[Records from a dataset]
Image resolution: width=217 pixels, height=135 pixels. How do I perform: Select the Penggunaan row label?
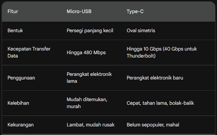[x=21, y=78]
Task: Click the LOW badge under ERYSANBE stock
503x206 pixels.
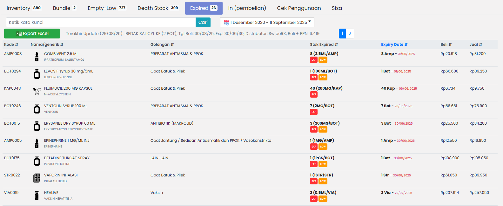Action: click(323, 129)
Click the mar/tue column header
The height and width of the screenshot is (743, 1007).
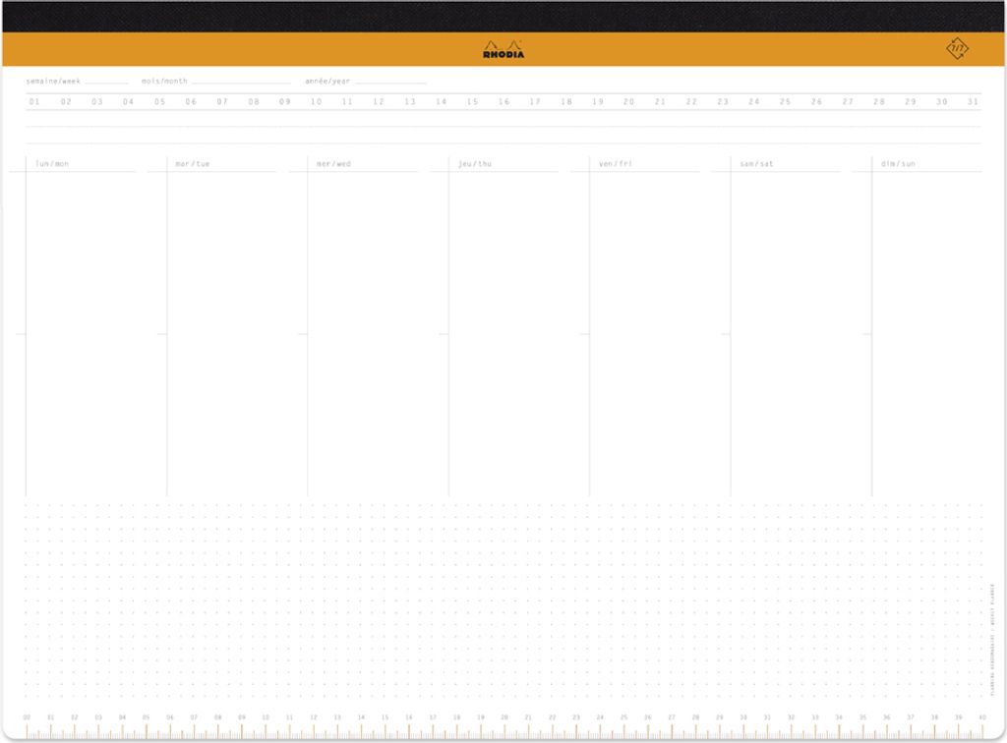click(x=193, y=164)
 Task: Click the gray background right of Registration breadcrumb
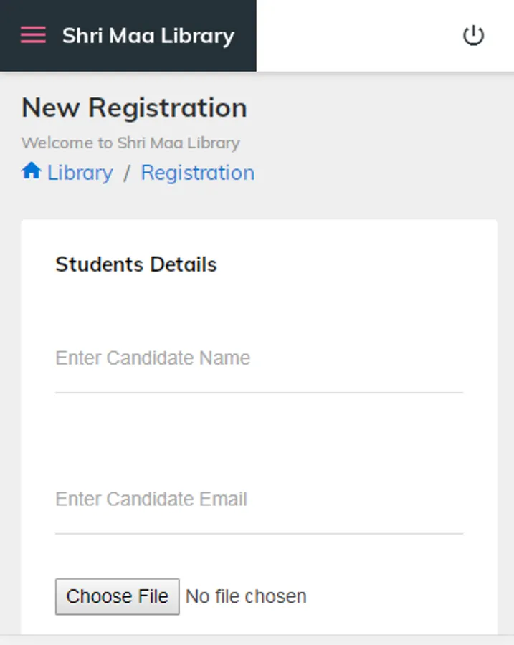380,173

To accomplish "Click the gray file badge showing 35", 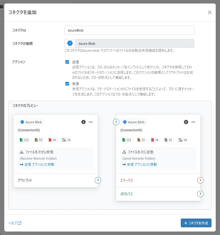I will point(168,140).
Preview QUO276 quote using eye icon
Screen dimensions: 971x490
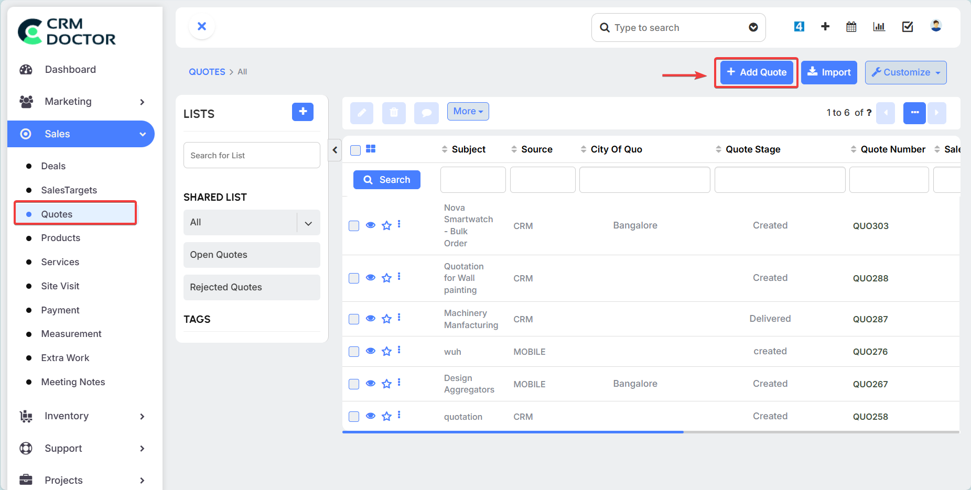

**TASK PROMPT**
Copy the records above exactly, from the first line through the line containing "Click the mar/tue column header", and leave out the pictures.

**TASK RESULT**
Image resolution: width=217 pixels, height=135 pixels. How do I perform: Select the Penggunaan row label?
[x=21, y=78]
Task: Click the LOW badge under ERYSANBE stock
503x206 pixels.
Action: click(323, 129)
Click the mar/tue column header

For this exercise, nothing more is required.